I was always drawing on the back of restaurant placemats, filling sketchbooks with Disney characters, and making an unnecessary amount of sand art masterpieces. I would spend hours on a project, sitting in my room trying to get every detail right. Drawing was my main interest, but I tried other mediums too, like painting, photography, sculpting and even filmmaking. In middle school, I spent many afternoons editing amateur slideshow/videos, including an abundance of awkward pictures and videos set to music.
The summer before my sophomore year of high school, I decided I wanted to make a video for my Mom for Christmas (my excitement for Christmas time had me planning months ahead). Choosing a song was the easy part because there was one that fit perfectly, The Best Day by Taylor Swift, as it described the best days a mother spends with her children. Gathering footage was a lot more time consuming though. I spent days watching home movies, video-taping the TV (because it was the easiest way to get a VHS onto my computer), and editing while my mom was at work. I worked until I thought the pictures and videos matched up perfectly.
Unfortunately, come December, my Mom passed away suddenly, just a few days before Christmas. She never got the chance see my video, and we ended up playing it at her funeral instead.

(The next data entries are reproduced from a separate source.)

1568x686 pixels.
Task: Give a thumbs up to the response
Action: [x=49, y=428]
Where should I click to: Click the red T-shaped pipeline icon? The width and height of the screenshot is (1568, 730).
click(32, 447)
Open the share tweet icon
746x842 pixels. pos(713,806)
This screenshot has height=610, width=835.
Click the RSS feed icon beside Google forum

Although this was not my intention when making the film, it helped my sisters and I a lot during those days. We watched it all the time, playing back the memories of our great childhood with our amazing mother. The attachment we felt to this video got me thinking about other ways I could keep my Mom’s memory alive through my artwork. I wanted us to be able to focus on the happy and healthy days instead of the last few when we watched my Mom suffer. In AP (Advanced Placement) Studio art class, we were told to choose a concentration for pieces we would submit at the end of the year. I entitled my body of work “Memories of Mom,” attempting to recreate some of the moments of her life as a wife and a mother.
I went through old photographs and picked out a few that I thought best represented the love and happiness that my mom always carried with her. Using different mediums, I began recreating the scenes or moments of each. Some were meant to be very realistic recreations of the photos, while others simply represent certain memories. The first piece I did was of my Mom on her wedding day. The photo was taken right after she put her dress on and you can see the excitement and complete joy on her face.

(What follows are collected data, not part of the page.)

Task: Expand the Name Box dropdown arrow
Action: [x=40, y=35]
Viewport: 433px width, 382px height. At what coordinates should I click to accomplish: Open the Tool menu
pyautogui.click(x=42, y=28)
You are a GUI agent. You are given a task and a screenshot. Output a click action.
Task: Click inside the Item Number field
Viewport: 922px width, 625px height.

One of my favorite paintings is my recreation of a scrabble board. My mom, sister and I would play scrabble all the time at home, especially during the summertime. This board is drawn to scale but is completely flat, even the scoreboard on top was painted on. The scores seen in the picture, seen here, were the real results to a game we played (I chose certain words to fit my theme though). I love that even without any portraits involved, there is still a piece of all of us in it.
Making these pieces helped me to focus on the good times while my family and I attempted to understand a world without Mom. Everything had changed in an instant, but my memories never would.
Soon after my Mom’s passing, we started seeing ladybugs everywhere, a rather uncharacteristic occurrence in the dead of winter. We took this as her way of telling us that everything was okay and that she was still with us. Even today, any time my sisters and I see a ladybug, we send a picture to each other. I thought this element was important to include in my concentration because even though my Mom is not here physically, her spirit still is. I recreated a few of the first photographs we took of these spotted angels. (Check out one of these pieces here)
The process of creating this work helped me through a few very hard days, and the finished products helped me through many, many more. Knowing how much love my mom shared with each of us, and how much love went into making each painting and drawing, makes them even more special. That same feeling my sisters and I felt while watching the Christmas video was carried through, even years later, in my AP Art work, and it continues to comfort us today.